This Too Shall Pass (waves pass so do storms) Just Be Patient

She clung to her success like it would vanish—and it did.

When Meera’s business went viral, she was euphoric. Sales exploded. Interviews rolled in.

Her inbox was a flood of praise and possibilities. She told herself she was grounded.

But inside, she gripped it tightly—this moment of “arriving.”

She feared it would slip.
And one day, it did.
An algorithm changed.

Sales dipped. The attention moved on.

And she was left staring at a quieter inbox, a slower rhythm, and a heart that whispered:

“Was I ever really safe?”

She grieved the loss. Not just of growth, but of identity. Until she remembered something her teacher once said:

“Even the best waves pass.”

And so do the storms.

What Rises Must Settle—And That’s Not a Threat

We fear impermanence because we believe it erases meaning. But it’s what gives meaning.

The joy you felt on that afternoon walk?
The heartbreak that cracked you open?
The anxiety that once consumed you?

None of it lasted.
But all of it shaped you.

Trying to freeze moments—good or bad—is like trying to hold your breath forever.

We’re meant to flow.
Not freeze.

What Psychology Says About Impermanence and Emotional Relief

Research from UCLA’s Mindful Awareness Research Center shows that simply observing emotions as temporary experiences reduces their intensity.

Mindfulness-based therapy teaches that by noticing without gripping, we allow emotional states to pass more quickly—be it panic, sadness, or euphoria.

Even in neuroscience, brain scans show that labeling emotions—“This is fear.” “This is uncertainty.”—calms the amygdala and restores access to the reasoning brain.

When we remember everything changes, we stop being held hostage by any one feeling.

Meera’s Stillness After the Storm

She didn’t try to get the moment back.
She let it go.
Grieved it. Honored it. Moved with it.

She reconnected to her work—not because it was trending, but because it still felt true.
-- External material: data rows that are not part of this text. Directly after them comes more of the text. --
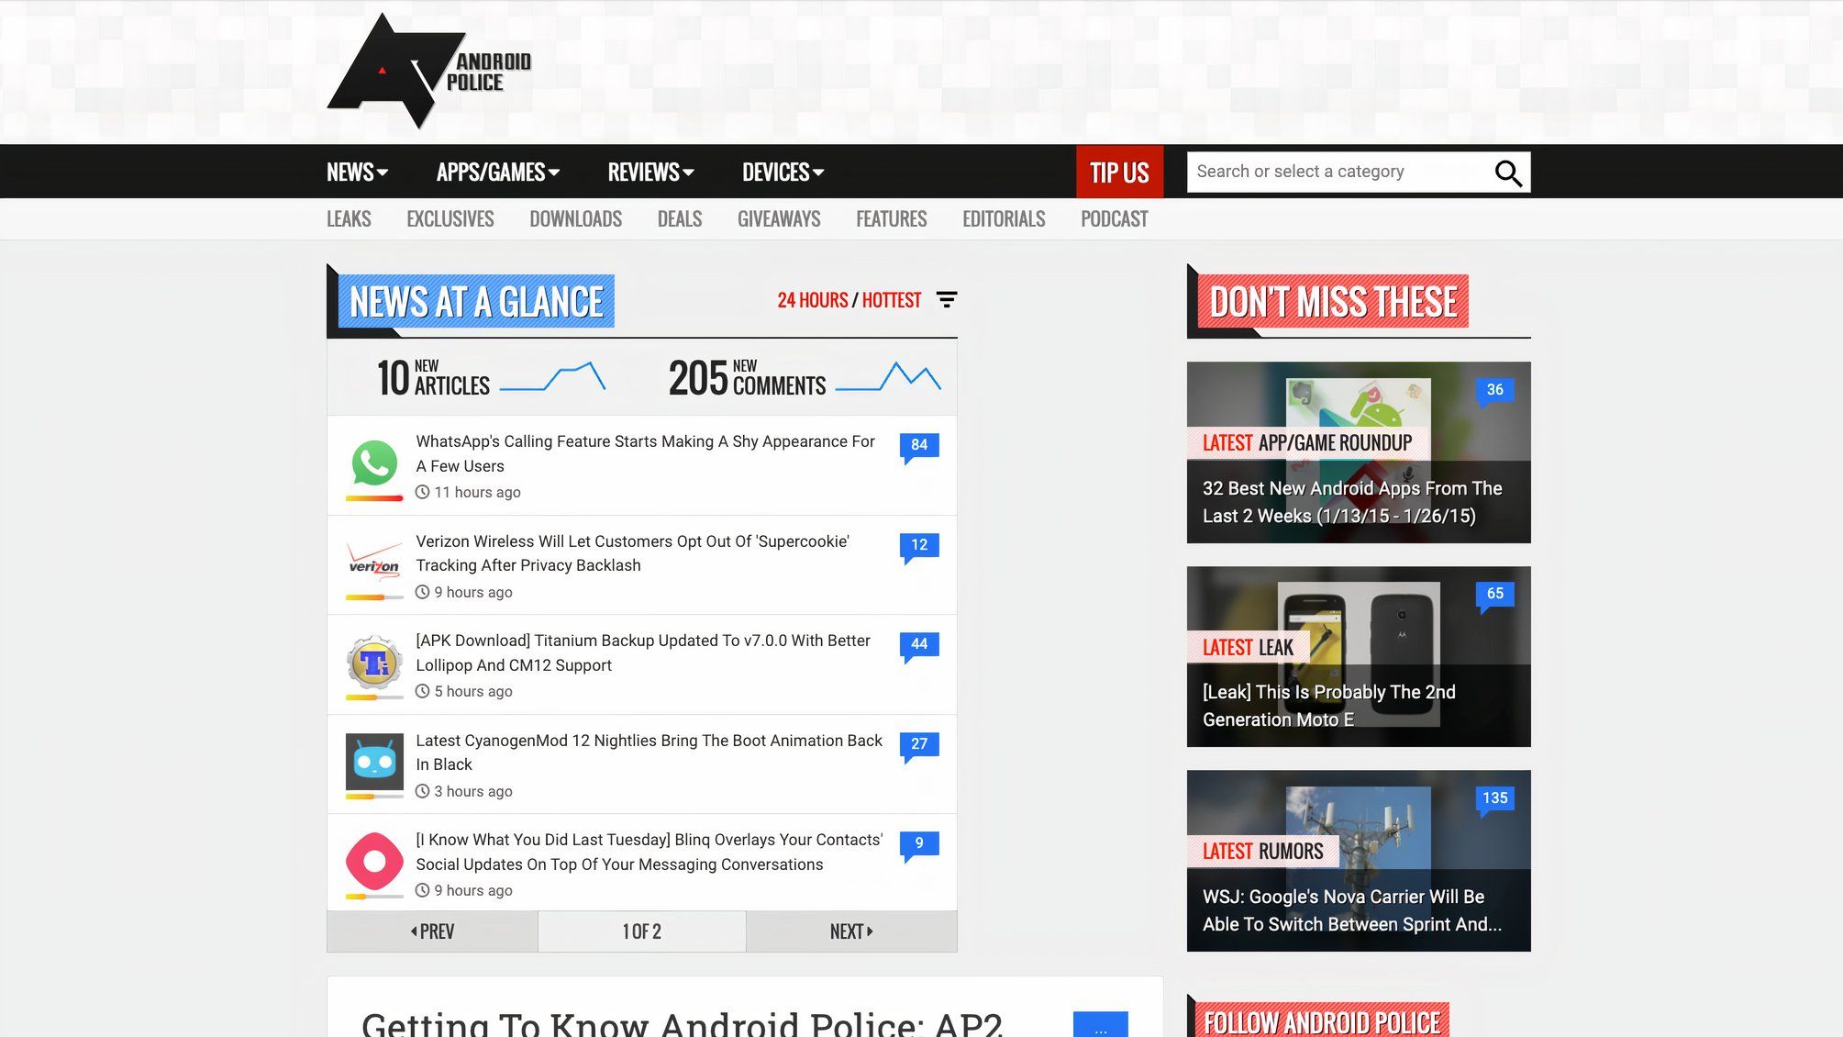
Task: Click inside the search input field
Action: (x=1330, y=172)
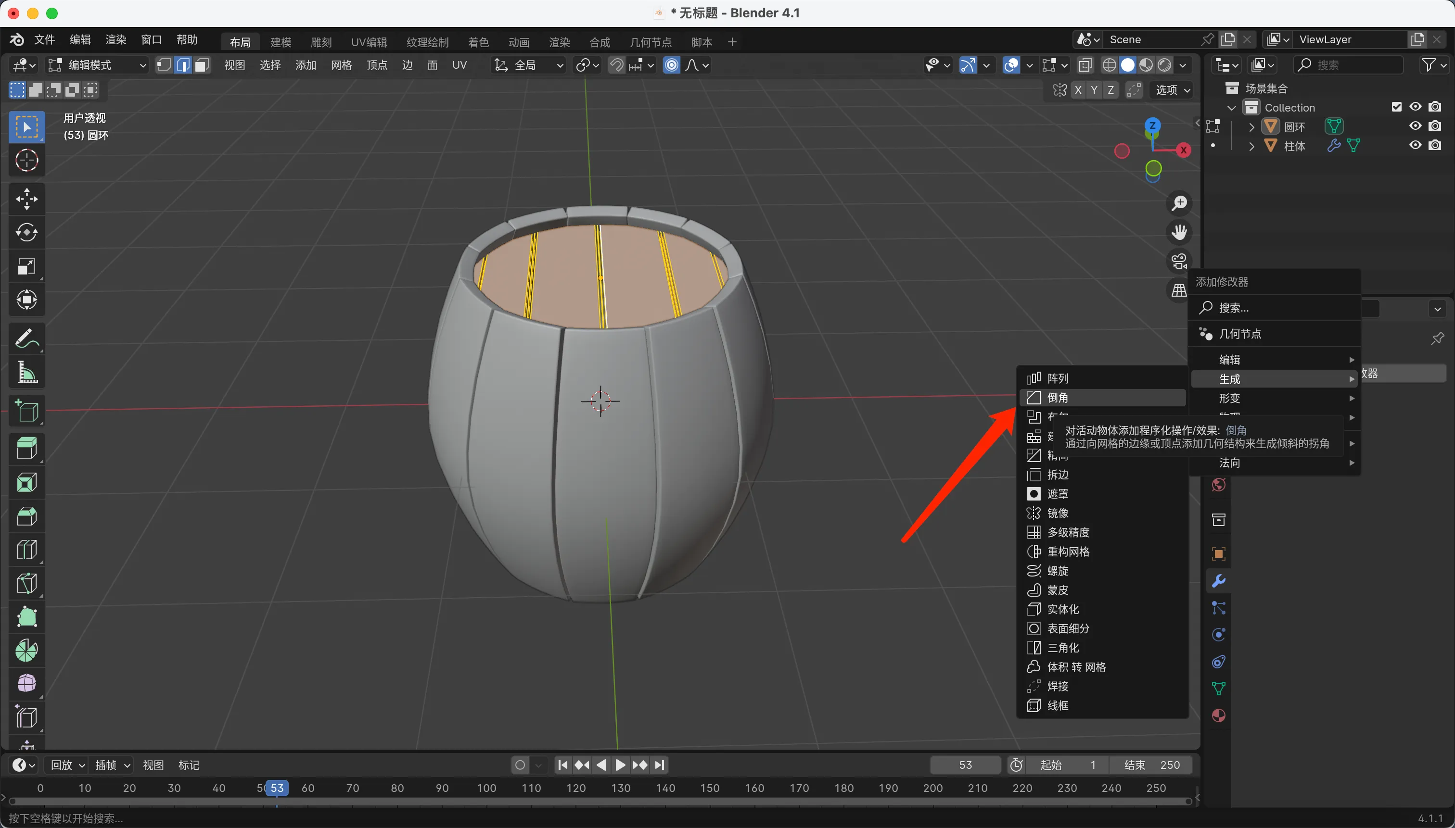Screen dimensions: 1455x828
Task: Select the Scale tool icon
Action: [x=26, y=266]
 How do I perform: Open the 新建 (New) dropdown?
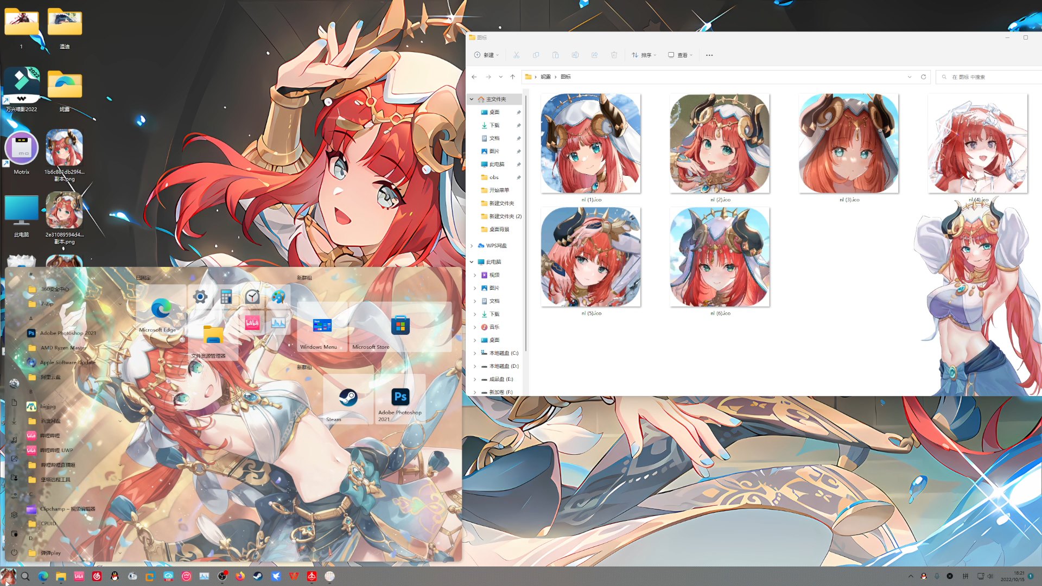[x=486, y=55]
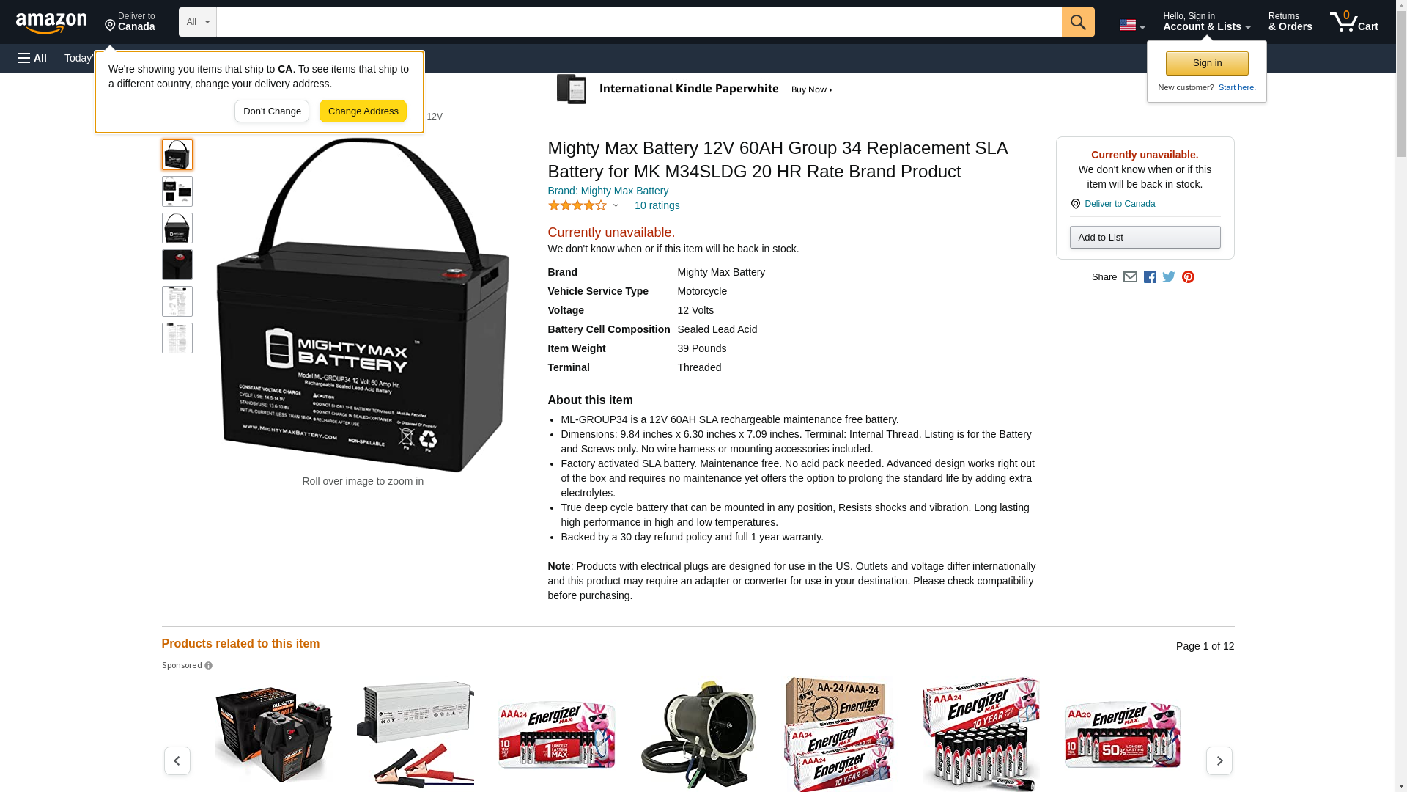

And from that softer place,
a deeper kind of success found her.

Not the kind that spikes.
But the kind that stays.

If You’re Clinging to What’s Changing

  • Feel the fear—but don’t build your life on it.
  • Name the moment. Don’t try to preserve it.
  • Ride the wave. Don’t become the wave.
  • Your breath doesn’t last forever. Neither does this.
  • Say this: I welcome what comes. I release what goes. I remain present.

Because nothing lasts forever. And somehow, that’s what makes it all worth loving.